We have shown that adaptive introgression was necessary for the successful dissemination and adaptation of the common bean in Europe. We combined genome resequencing, metabolomics, classical phenotyping and data analysis for chromosome-level genetic assignment and environmental association. Our data indicate that the Andean genepool was the first to be successfully introduced in Europe, most likely from Francisco Pizarro’s expedition to northern Peru in 1529. Most of the Andean genetic background of the European common bean was contributed by the A1/Nueva Granada and A3/Chile races after secondary domestication, whereas the more photoperiod-sensitive A2/Peru race contributed little to European common bean germplasm. The secondary domestication of these Andean races, related to the latitudinal expansion of the cultivation areas from the Andean centres of origin, facilitated the successful dissemination of the Andean common bean in the Old World. However, we propose that the adaptive introgression observed in Europe for individuals mainly belonging to the M1/Durango-Jalisco race was an important event that underpinned the successful dissemination of this Mesoamerican ancestry in Europe. Indeed, genomic analysis indicated that Andean genotypes were rapidly disseminated, whereas Mesoamerican genotypes were eventually disseminated in Europe following introgression from the Andean types. In addition to the flowering time data gathered from the European and American accessions, we also identified clear signatures of selection in common bean orthologues of genes representing the major flowering pathway and environmental adaptations, such as the OTU5 gene involved in the inorganic phosphate starvation response.
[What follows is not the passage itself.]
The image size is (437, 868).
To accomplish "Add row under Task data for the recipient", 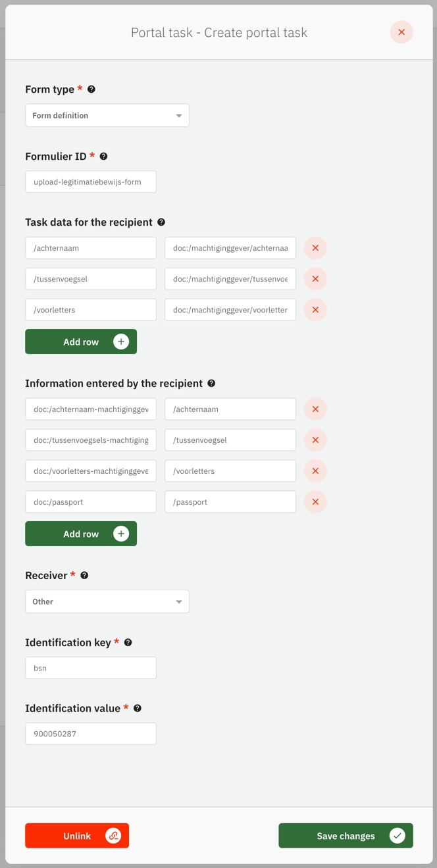I will (x=81, y=342).
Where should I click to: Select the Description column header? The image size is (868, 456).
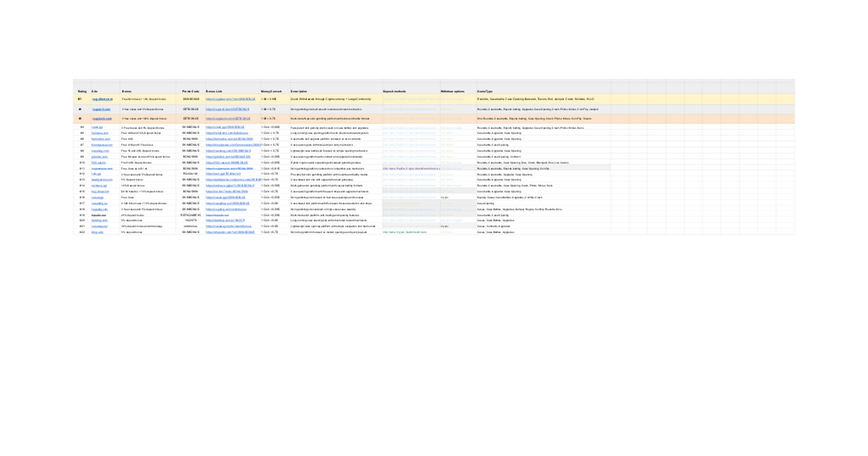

These are interesting candidate loci for further validation. Finally, we propose that the dissemination of common bean accessions in Europe may have been influenced by political factors and constraints in the 16th century, including the interaction between political and religious powers in Western Europe and the subdivision of the European continent into Islamic and Christian countries.

Methods

Plant materials

Original seeds for 218 common bean accessions (P. vulgaris) were collected from international gene banks or individual institutional collections. We produced 199 single seed descent (SSD) lines by performing at least three cycles of self-fertilisation. For the remaining 19 accessions, one seed per accession was sampled directly from original seeds provided by the donor.

Experimental design and phenotyping

Plants were grown across 10 different environments in fields and greenhouses, applying long-day (7), short-day (2) and intermediate photoperiod conditions. During the summers of 2016 and 2017, four field trials were carried out in Italy (Villa d’Agri, Marsicovetere, Potenza) and in Germany (Gatersleben IPK). Six additional greenhouse experiments were performed under controlled conditions in Golm (Potsdam, Germany), Potenza (Italy) and Villaviciosa (Spain) during 2016, 2017 and 2018 (Supplementary Note 3 and 4).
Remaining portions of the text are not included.